威圧の発動条件

『神々の試練』が発注され、俺の名前が全世界に公表されてしまってから二日の時が流れる。その間、普通の生活リズムの中いつもは筋トレに費やすようにしている時間を、三十一階層での分身との取っ組み合いに変更していた。

 いちかちゃんは、その傍らで錬金術や調薬の検証をしていた。


 一応、取っ組み合い中は『威圧』とか『衝撃』とかダダ漏れ状態なんだけど同じ階層にいて大丈夫なの? って聞いたら

「靖くんの威圧が私に向けられてるものじゃないって解ってるから、大丈夫だよ。衝撃波は魔女の結界で防げるし。それになるべく一緒に居たいから」と答えられた。

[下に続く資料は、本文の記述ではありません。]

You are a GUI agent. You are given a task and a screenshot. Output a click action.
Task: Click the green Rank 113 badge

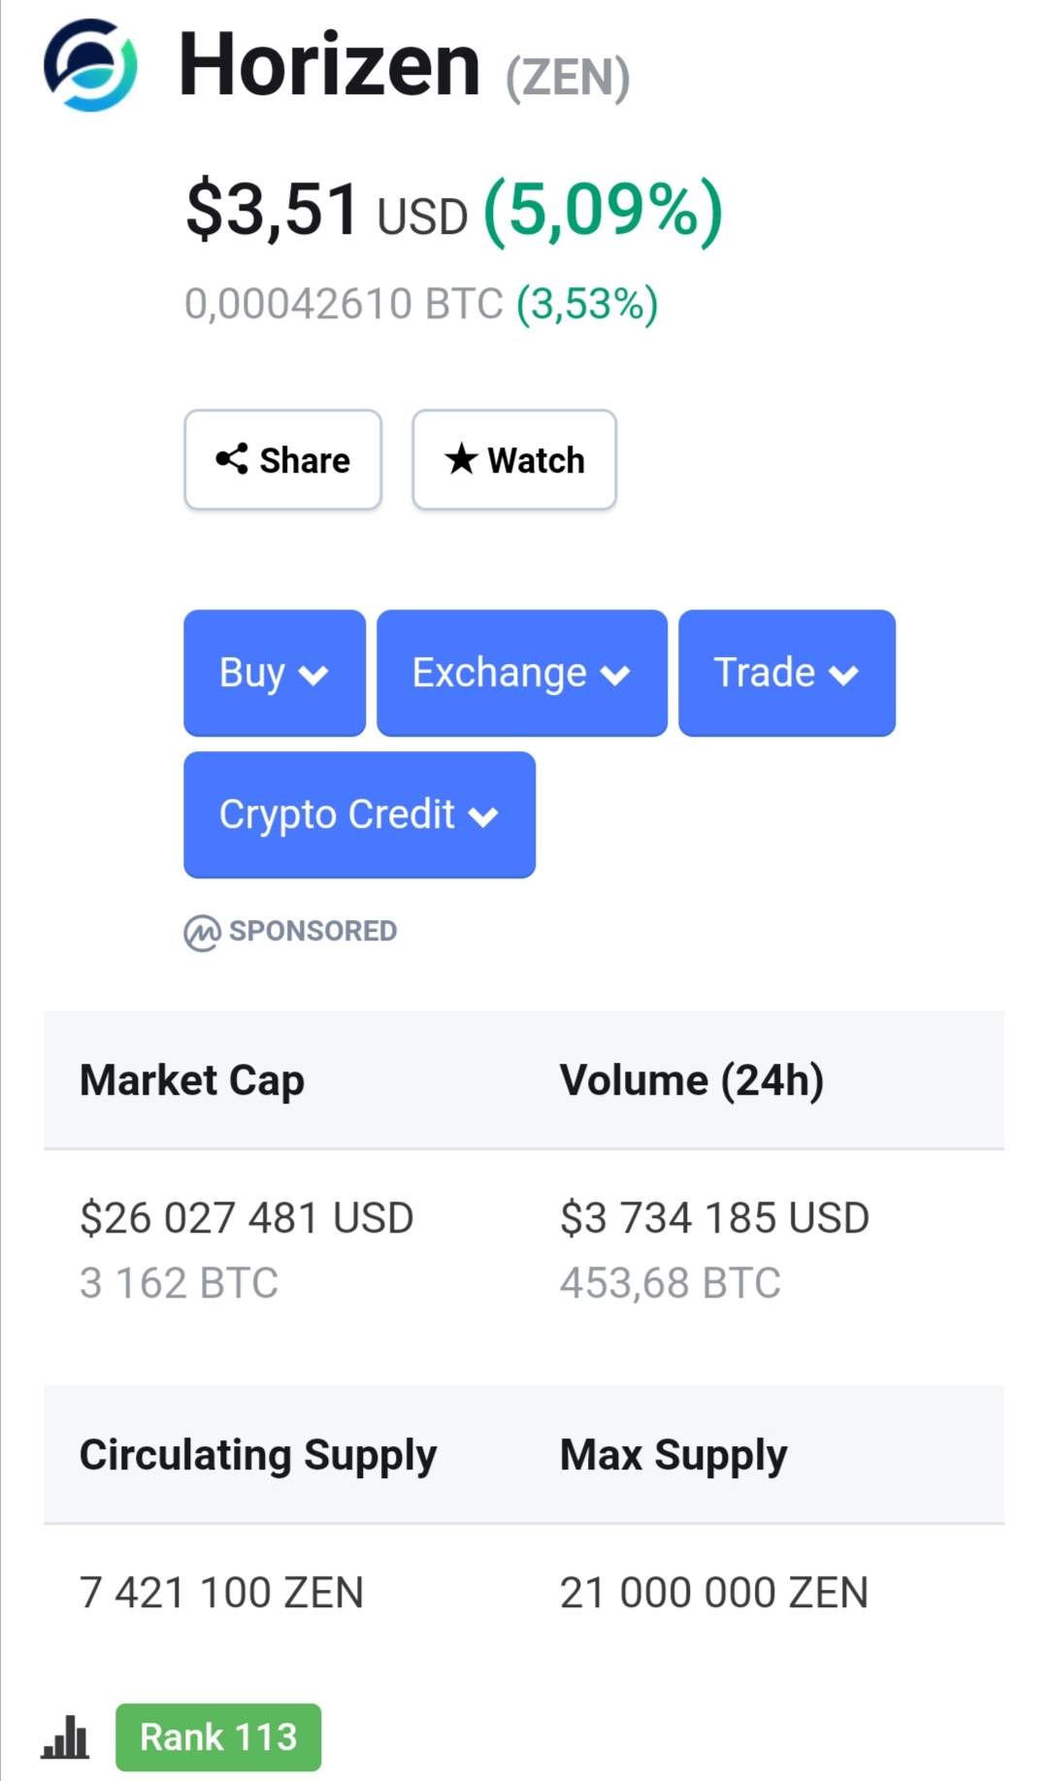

 そんなことを素面で言ってくるのはやめて欲しい。惚れ直しちゃうから。どうしようもないくらいに好きになっちゃうじゃん……。


 そんなこんなで30分ほど取っ組み合いをしては、いちかちゃんの調薬とか錬金とか見せて貰ったり、ちょっといちゃついたり。

 また30分ほど分身と取っ組み合いした後にダンジョンマスターの権限として呼び出せるモンスターやアイテムを一つ一つ性能ごとに見ていったり。いちゃついたり。


 お昼ご飯を食べるために一度ダンジョンを出て、お母さんはパートでいないから代わりにいちかちゃんが作ってくれたり。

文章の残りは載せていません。